(Records begins)

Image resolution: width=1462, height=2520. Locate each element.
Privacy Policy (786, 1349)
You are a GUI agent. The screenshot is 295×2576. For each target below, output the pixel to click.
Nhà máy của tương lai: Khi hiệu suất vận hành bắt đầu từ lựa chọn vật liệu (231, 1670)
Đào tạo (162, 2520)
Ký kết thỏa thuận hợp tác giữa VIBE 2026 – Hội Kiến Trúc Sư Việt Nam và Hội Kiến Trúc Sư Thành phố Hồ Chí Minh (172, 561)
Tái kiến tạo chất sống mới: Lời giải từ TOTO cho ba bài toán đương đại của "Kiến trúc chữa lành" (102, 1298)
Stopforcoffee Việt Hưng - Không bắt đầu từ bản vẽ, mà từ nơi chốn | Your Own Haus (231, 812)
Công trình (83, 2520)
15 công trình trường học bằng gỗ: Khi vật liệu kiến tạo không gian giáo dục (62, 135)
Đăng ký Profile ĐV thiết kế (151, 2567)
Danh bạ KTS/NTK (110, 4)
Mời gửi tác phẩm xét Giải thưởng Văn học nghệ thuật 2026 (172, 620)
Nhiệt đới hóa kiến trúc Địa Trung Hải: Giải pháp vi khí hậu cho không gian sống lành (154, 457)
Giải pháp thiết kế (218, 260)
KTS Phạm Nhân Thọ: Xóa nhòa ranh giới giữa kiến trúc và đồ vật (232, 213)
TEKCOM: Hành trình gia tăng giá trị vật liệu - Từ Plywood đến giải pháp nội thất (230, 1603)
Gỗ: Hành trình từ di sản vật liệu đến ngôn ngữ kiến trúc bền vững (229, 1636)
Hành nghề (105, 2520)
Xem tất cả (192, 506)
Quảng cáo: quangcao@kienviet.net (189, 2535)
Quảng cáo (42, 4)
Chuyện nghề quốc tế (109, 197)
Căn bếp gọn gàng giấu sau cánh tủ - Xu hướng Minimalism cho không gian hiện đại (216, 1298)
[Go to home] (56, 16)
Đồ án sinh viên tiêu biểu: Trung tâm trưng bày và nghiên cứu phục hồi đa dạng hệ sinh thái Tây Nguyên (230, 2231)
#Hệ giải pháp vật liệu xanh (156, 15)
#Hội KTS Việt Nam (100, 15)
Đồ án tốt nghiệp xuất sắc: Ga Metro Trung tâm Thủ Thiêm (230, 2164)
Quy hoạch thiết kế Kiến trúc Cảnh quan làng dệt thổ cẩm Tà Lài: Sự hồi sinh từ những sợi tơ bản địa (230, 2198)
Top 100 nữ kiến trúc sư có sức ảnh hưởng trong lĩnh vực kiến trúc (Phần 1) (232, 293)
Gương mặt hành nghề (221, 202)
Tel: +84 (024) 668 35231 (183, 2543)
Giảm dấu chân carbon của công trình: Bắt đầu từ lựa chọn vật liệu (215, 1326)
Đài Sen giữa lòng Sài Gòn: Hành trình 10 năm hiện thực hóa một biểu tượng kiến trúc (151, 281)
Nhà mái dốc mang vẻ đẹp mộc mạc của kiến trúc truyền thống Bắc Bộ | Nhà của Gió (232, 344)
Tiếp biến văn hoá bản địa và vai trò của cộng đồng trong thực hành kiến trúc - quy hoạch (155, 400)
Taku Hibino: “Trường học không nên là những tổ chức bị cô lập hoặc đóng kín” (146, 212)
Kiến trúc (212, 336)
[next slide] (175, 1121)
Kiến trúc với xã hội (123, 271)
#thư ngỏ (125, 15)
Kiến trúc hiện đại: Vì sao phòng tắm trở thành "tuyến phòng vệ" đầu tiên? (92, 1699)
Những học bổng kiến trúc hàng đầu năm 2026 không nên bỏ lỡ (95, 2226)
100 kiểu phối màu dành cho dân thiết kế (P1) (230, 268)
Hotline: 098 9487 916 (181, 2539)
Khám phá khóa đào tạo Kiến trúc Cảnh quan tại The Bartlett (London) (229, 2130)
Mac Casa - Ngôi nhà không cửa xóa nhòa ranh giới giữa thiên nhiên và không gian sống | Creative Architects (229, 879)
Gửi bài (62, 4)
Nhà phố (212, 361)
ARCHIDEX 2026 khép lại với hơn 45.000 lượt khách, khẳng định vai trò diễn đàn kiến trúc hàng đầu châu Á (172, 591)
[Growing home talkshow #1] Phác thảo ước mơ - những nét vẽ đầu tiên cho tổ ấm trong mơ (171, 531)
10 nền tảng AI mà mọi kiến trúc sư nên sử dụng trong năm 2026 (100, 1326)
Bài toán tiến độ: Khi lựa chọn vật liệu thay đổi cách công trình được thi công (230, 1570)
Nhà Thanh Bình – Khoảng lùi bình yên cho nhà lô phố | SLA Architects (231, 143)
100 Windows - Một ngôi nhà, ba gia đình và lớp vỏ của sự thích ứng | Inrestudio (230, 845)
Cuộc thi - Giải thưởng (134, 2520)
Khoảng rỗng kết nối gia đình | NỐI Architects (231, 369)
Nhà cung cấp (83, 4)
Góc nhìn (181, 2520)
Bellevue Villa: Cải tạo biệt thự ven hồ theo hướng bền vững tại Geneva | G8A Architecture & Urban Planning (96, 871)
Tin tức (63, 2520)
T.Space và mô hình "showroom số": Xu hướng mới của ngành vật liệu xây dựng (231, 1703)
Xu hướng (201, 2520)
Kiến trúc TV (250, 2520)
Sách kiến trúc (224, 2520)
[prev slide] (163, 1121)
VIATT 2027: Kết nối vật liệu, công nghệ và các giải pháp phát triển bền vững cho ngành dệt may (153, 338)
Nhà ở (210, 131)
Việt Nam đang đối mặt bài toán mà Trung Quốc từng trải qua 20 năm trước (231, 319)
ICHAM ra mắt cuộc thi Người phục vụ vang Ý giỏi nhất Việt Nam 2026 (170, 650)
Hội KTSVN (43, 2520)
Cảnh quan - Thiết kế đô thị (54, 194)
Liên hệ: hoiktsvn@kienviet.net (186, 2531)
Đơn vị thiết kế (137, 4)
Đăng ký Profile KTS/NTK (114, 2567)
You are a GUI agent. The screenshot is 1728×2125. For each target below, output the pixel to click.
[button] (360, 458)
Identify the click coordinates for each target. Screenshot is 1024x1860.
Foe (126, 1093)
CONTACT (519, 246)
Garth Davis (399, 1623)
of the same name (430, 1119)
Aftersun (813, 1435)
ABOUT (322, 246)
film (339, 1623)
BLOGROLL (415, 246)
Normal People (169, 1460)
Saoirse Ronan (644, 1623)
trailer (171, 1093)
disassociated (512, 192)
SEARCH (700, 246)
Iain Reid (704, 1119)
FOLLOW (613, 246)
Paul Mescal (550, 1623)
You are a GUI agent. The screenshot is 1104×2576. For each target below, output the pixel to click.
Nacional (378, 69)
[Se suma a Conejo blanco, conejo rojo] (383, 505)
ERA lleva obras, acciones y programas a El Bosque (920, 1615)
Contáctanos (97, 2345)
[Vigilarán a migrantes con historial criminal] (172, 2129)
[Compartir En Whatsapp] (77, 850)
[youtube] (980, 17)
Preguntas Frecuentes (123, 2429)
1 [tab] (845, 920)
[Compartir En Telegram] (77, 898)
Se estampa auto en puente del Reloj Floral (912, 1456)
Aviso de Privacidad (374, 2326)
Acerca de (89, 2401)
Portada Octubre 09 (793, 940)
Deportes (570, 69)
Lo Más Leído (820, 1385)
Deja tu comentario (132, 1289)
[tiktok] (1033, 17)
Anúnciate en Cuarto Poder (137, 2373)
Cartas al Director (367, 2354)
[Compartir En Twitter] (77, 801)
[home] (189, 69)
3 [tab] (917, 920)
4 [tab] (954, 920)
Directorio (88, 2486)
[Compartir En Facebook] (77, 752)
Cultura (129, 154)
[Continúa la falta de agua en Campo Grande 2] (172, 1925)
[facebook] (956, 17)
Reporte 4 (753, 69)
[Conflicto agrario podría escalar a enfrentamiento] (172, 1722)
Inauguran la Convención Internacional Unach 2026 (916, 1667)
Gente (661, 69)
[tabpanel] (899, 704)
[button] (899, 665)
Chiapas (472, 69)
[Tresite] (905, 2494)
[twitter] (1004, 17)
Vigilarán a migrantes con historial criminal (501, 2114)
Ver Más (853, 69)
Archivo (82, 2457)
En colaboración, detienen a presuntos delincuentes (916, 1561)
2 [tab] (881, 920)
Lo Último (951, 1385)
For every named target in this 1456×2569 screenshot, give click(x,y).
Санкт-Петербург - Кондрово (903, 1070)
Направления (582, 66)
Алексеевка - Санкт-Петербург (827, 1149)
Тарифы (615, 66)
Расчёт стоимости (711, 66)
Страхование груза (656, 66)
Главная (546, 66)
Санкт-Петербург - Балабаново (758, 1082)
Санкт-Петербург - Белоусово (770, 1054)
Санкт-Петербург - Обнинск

(Records ends)

Assignment => Which lines of the material contain "Quảng"? List them.

Solved exercise =>
Quảng cáo: quangcao@kienviet.net (189, 2535)
Quảng cáo (42, 4)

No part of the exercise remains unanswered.